Unison takes a different approach in helping out homebuyers by offering an equity investment to cover up to half of the 20% down payment required to avoid private mortgage insurance (PMI), free of interest charges or monthly payments.
Unison participates in market appreciation (or a share of loss in a market downturn) upon the sale of the home, or after the home is paid off (up to 30 years out) — additionally homeowners can buy out Unison’s investment after 3 years.
For existing homeowners, there is an interest-free home equity product that requires no monthly payment, and also pays the company with a similar value appreciation model.
Divvy tackles the challenge of home ownership and affordability by offering a modified rent-to-own approach in which buyers put a 2% down payment and pick out the home they’d like to own, at which point the Divvy purchases the property and then rents it out to future borrower.
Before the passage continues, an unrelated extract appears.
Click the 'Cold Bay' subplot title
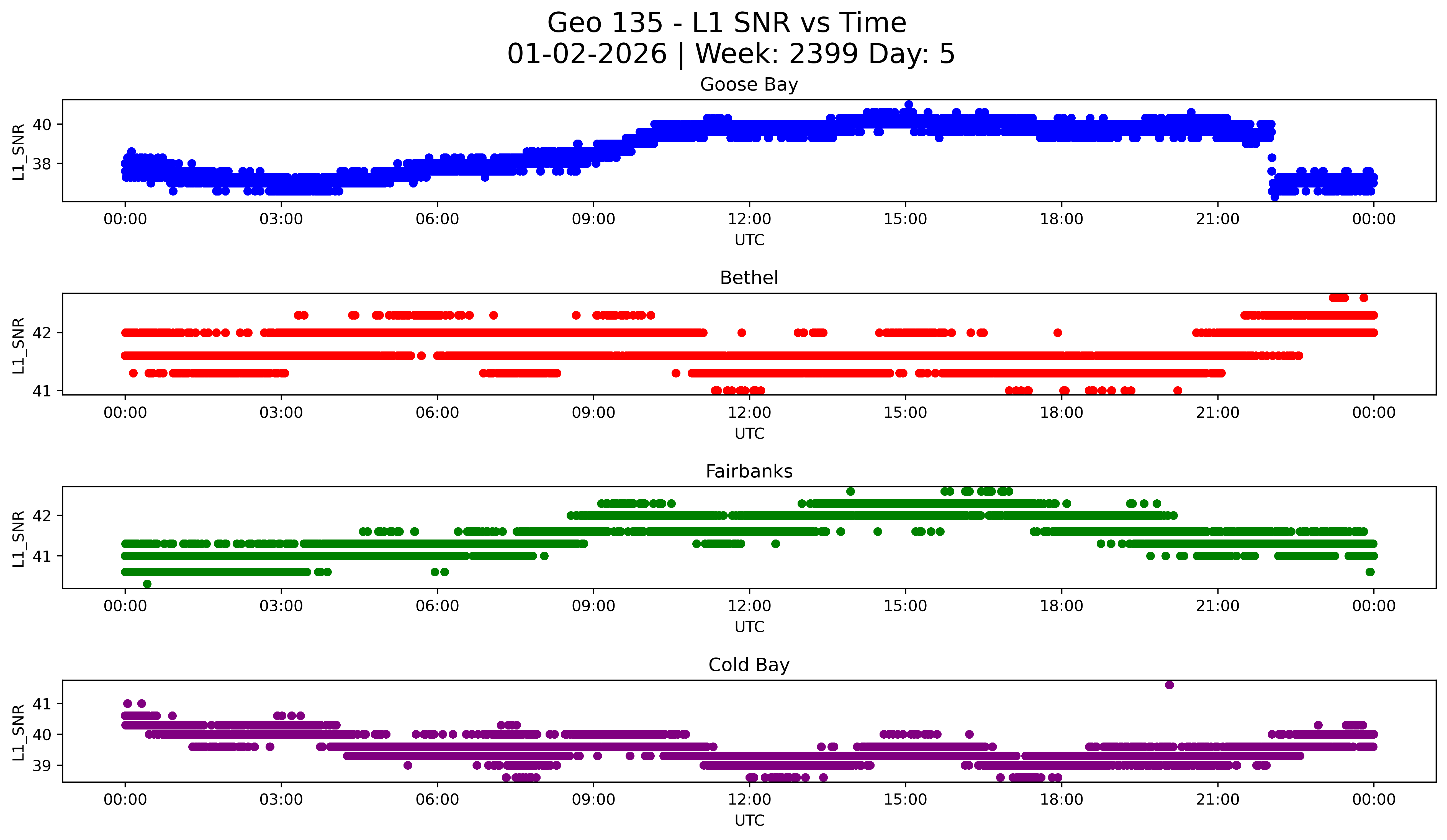The height and width of the screenshot is (840, 1447). point(749,665)
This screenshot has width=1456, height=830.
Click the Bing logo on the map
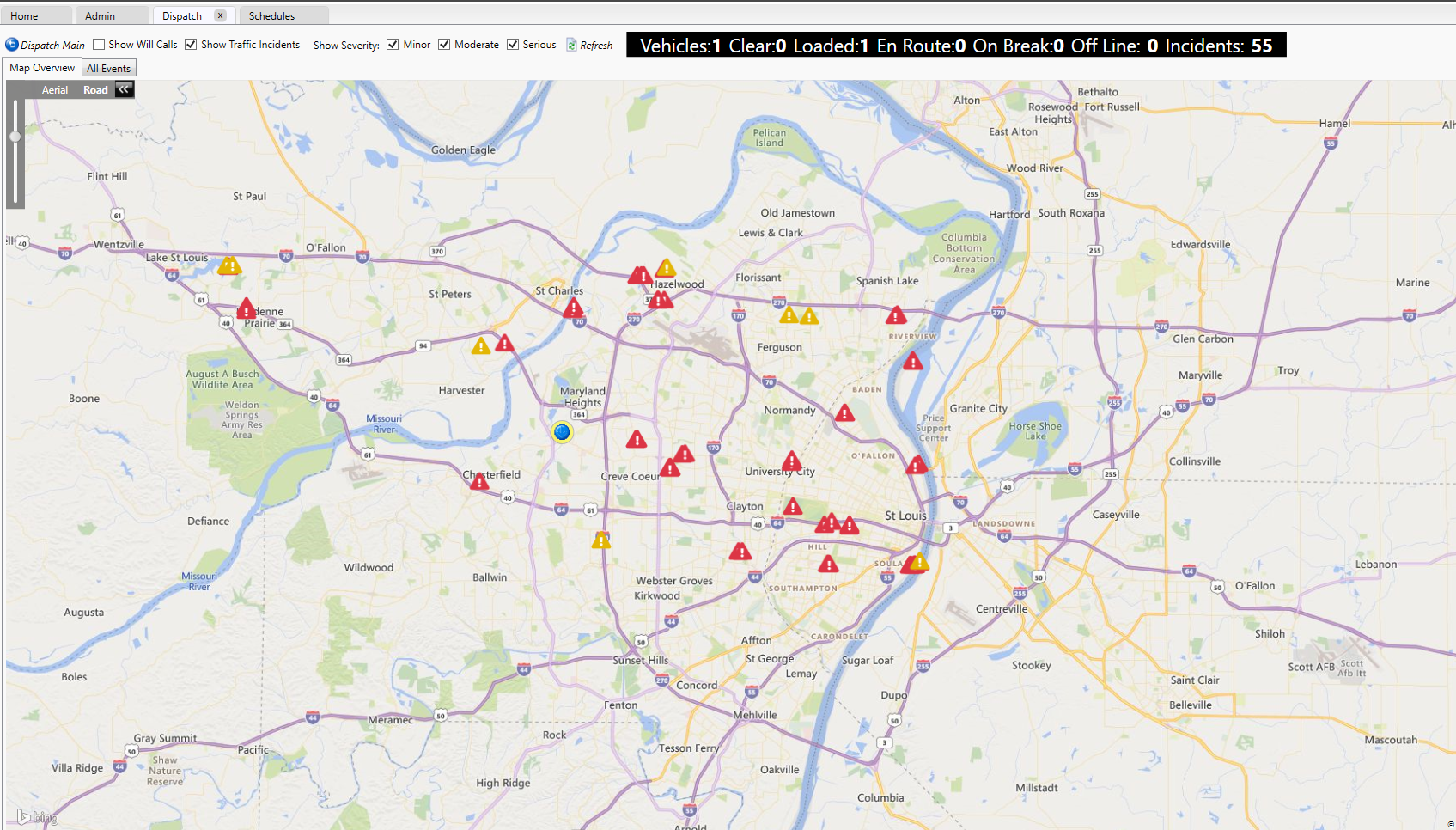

Each monthly rent payment includes a 20 - 25% portion that goes into a down payment reserve fund that grows over 3 years, facilitating conventional loan financing for the renter to become an owner.
The buyer benefits by paying market rent while seamlessly saving towards a down payment for the house they are already living in.
Divvy essentially is acquiring homeowners with their innovative model, and focuses in on cities and areas in which home ownership makes sense relative to rental rates (currently operating in Atlanta, Cleveland, and Memphis).
Homeownership challenges in the post-Financial crisis era have put a dent in homebuyers. Fortunately, FinTech companies have taken the lead in finding solutions towards making the American dream come true.
More innovation is yet to come from these “real estate tech” startups who are using new technology and business models to solve a huge pain point that longstanding lenders and institutions have failed to address.
The next level of innovation involves data analysis leveraging artificial intelligence for alternative credit scoring models, adding the likelihood of even more future homeowners.
The outlook is limitless for the real estate sector as it continues advancing and making improvements toward creating homeownership opportunities for all prospective buyers.